> [Exercise]: Look through the data that follows and say how many of its lines contain "help", giving the number only.

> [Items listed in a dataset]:
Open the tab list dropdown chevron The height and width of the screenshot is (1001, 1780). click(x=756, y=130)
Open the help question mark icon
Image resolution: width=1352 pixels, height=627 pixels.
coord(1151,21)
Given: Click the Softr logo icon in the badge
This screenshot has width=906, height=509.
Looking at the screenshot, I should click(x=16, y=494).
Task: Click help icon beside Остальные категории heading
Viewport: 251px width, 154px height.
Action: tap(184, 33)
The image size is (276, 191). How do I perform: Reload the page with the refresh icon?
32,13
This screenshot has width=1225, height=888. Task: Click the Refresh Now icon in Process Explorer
* * *
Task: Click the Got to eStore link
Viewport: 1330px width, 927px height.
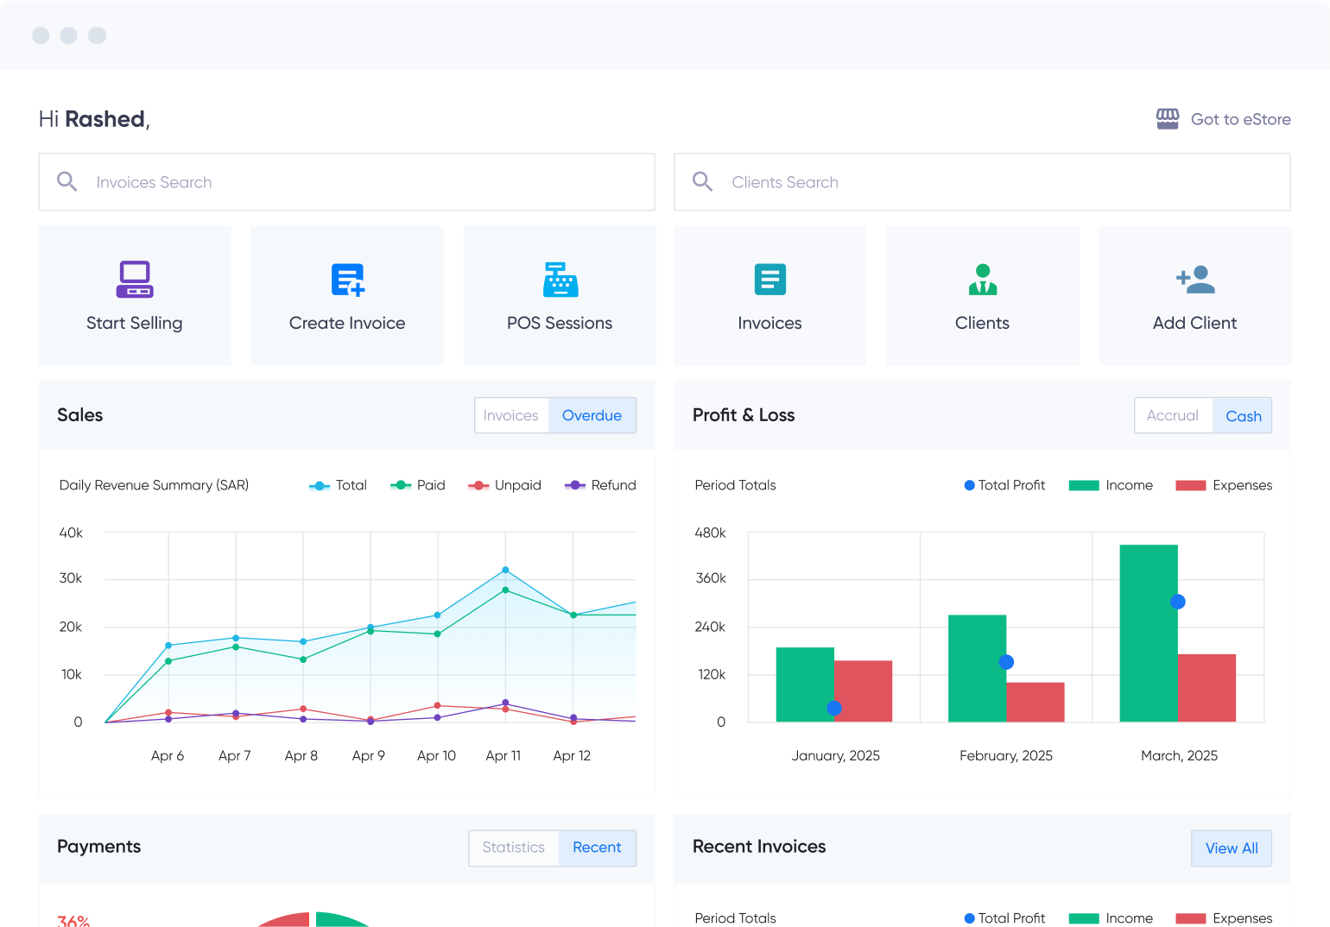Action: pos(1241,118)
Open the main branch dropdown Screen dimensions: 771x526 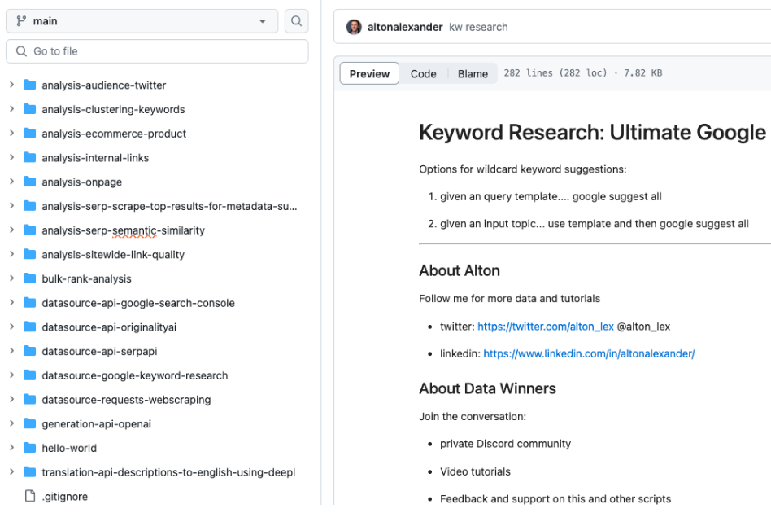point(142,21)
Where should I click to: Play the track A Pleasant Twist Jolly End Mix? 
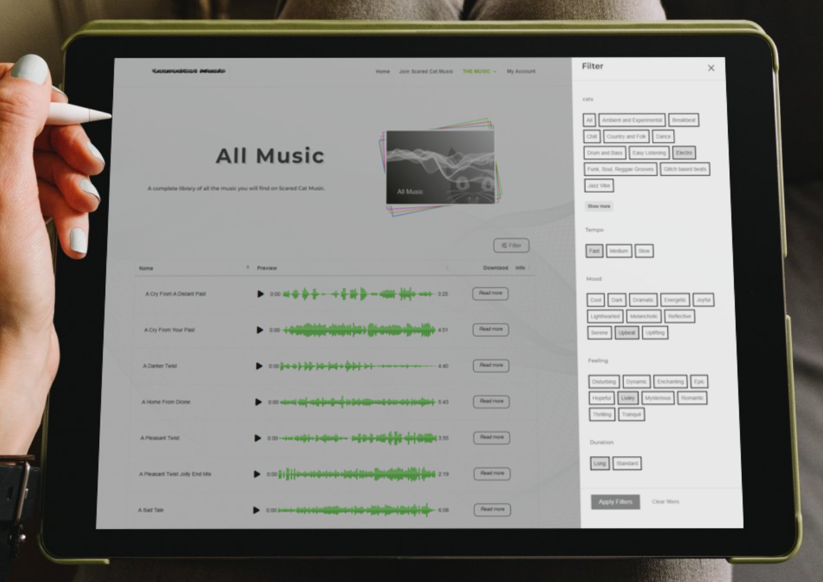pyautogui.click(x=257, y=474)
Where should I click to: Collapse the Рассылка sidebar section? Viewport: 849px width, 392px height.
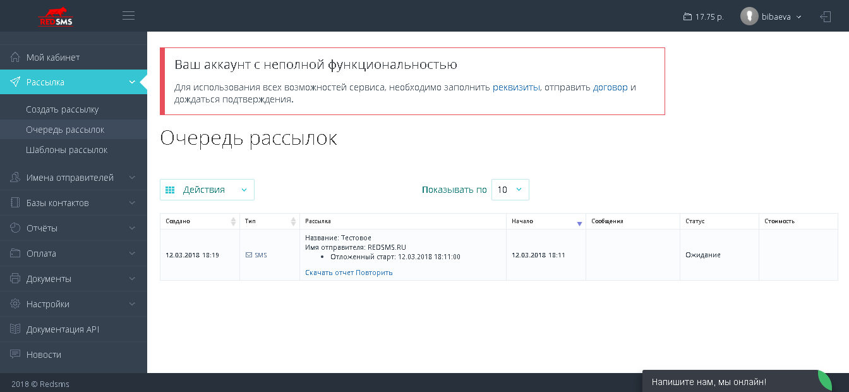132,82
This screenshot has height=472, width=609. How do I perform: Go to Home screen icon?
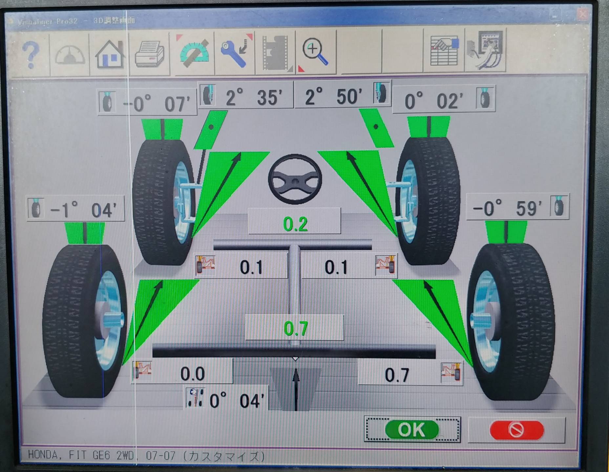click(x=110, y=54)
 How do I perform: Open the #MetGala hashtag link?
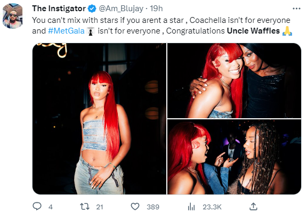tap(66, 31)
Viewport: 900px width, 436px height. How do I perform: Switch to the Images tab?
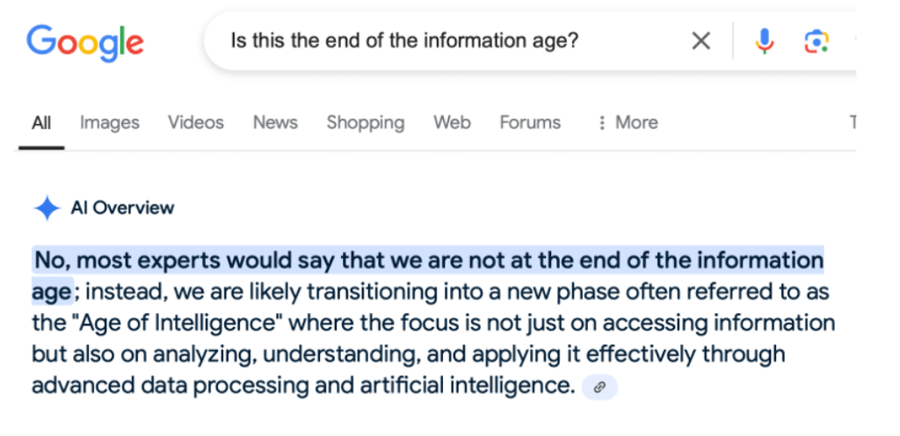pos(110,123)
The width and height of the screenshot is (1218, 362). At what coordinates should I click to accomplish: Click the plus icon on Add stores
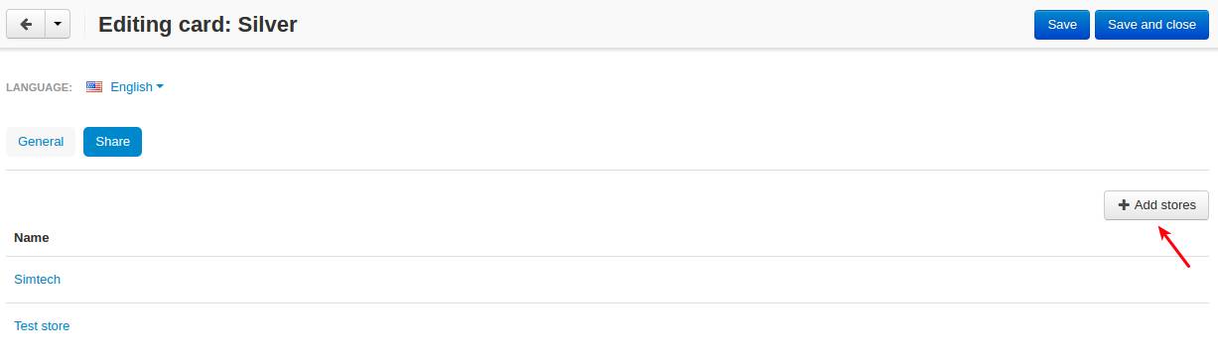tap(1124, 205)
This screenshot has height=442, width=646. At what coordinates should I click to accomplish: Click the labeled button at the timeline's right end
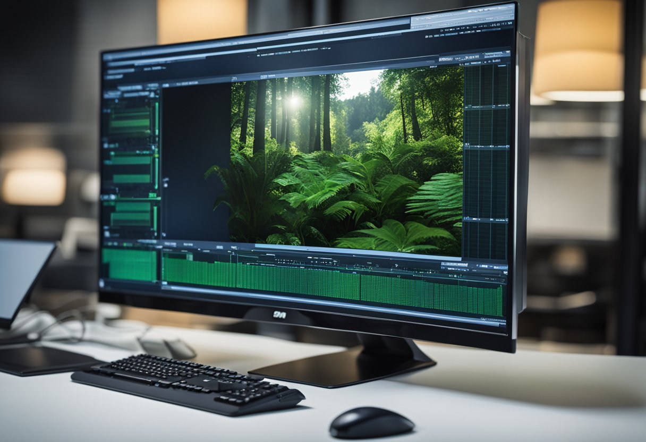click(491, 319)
---
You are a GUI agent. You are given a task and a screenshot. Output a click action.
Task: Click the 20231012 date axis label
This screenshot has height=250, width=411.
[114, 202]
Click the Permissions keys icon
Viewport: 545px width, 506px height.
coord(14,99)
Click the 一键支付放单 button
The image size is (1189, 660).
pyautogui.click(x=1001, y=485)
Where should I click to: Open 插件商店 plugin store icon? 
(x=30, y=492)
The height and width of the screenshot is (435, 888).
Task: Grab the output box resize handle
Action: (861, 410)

> [Written response]: 2